Because if receivers opt in to most of these, *they're doing it
wrong*, and the kernel shouldn't be in the business of helping them.

>
>>> + KDBUS_ATTACH_SECLABEL
>>> + Attaches an item of type KDBUS_ITEM_SECLABEL, which contains the SELinux
>>> + security label of the sending task. Access via kdbus_item->str.
>>> +
>>
>> This one, too, and please justify why code that uses it will work in
>> containers an on non-selinux systems.
>
> This maps to SCM_PEERSEC on AF_UNIX sockets. This is actually heavily
> used already on dbus1. For example, systemd actually uses this
> information about a bus peer to check whether certain operations are
> allowed, on top of the normal policy. To give an explicit example:
> when starting a service systemd gets the client's peer label from
> AF_UNIX via SCM_PEERSEC, reads the security label of the service file
> in question, and then checks the selinux database (via one of
> libselinux APIs) whether to allow this change.
>
> Note that this is really nothing we came up with, it's code from the
> SELinux folks, it's simple enough, and has been exposed and used that
> way since ages in dbus1. libselinux offers all the right APIs to make
> use of this, and kdbus really needs to provide the same functionality
> as dbus1 in this regard here.
>
> Let met stress that checking the selinux database here is alway *on
> top* of the normal UID/caps based security checks services do. This is
> exactly how selinux enforces checks on files on top of UID/caps
> checks, or on process or anything else that is selinux-managed.
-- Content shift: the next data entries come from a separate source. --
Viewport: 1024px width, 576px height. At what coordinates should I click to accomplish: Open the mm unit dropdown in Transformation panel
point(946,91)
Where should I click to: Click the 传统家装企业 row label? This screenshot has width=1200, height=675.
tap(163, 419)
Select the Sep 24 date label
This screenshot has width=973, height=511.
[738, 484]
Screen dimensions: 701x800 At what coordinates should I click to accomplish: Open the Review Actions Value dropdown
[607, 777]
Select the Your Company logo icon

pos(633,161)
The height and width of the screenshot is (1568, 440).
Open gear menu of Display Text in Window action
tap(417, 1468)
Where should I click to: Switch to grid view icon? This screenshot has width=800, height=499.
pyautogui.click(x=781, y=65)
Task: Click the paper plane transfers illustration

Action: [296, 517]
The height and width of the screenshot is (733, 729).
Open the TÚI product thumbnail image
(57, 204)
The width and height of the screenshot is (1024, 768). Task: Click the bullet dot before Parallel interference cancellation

But I thought that the LSM hooks were going to replace all of that.

Can you get a selinux person to confirm that this is actually necessary?

>
>>> + KDBUS_ATTACH_AUDIT
>>> + Attaches an item of type KDBUS_ITEM_AUDIT, which contains the audio label
>>> + of the sending taskj. Access via kdbus_item->str.
>>> +
>>
>> I will NAK the hell out of this until, at the very least, someone
>> documents what this means, how to parse it, what its stability rules
>> are, who is allowed to see the value it contains, why that value will
>> never evolve to become *more* security sensitive than it is now, etc.
>>
>> Audit gets to do crazy sh*t because it's restricted to privileged
>> receivers. This isn't restricted like that, so it doesn't deserve the
>> same dispensation. (And, honestly, I'm not sure that audit really
>> deserves its free pass on making sense.)
>
> This was based on a misunderstanding, so I will ignore it here. Lets
> discuss this on the metadata-patch, in case it's still unclear.

Yeah, I think you're right about this.

If I'm understanding this right, then I think it just needs a
documentation change and possibly a renaming of the metadata item
name.

>
>>> + KDBUS_ATTACH_CONN_DESCRIPTION
>>> + Attaches an item of type KDBUS_ITEM_CONN_DESCRIPTION that contains the
>>> + sender connection's current name in kdbus_item.str.
>>> +
>>
>> Which name? Can't there be several?
>
> No. There is only one connection description string, copied verbatim
> from what the connection supplied during HELLO.
>
> Note that this is really just about debugging, since in some cases
> processes might end up with multiple kdbus fds, and it is useful in
> tools like "busctl" to know which one is which.

Fair enough.

>
>>> +
>>> +13.1 Metadata and namespaces
>>> +----------------------------
>>> +
>>> +Metadata such as PIDs, UIDs or GIDs are automatically translated to the
>>> +namespaces of the domain that is used to send a message over. The namespaces
>>> +of a domain are pinned at creation time, which is when the filesystem has been
>>> +mounted.
>>> +
>>> +Metadata items that cannot be translated are dropped.
>>
>> What if the receiver said that the item was mandatory?
>
> It is still dropped. It's the responsibility of the receiver to reject
> messages that lack required metadata.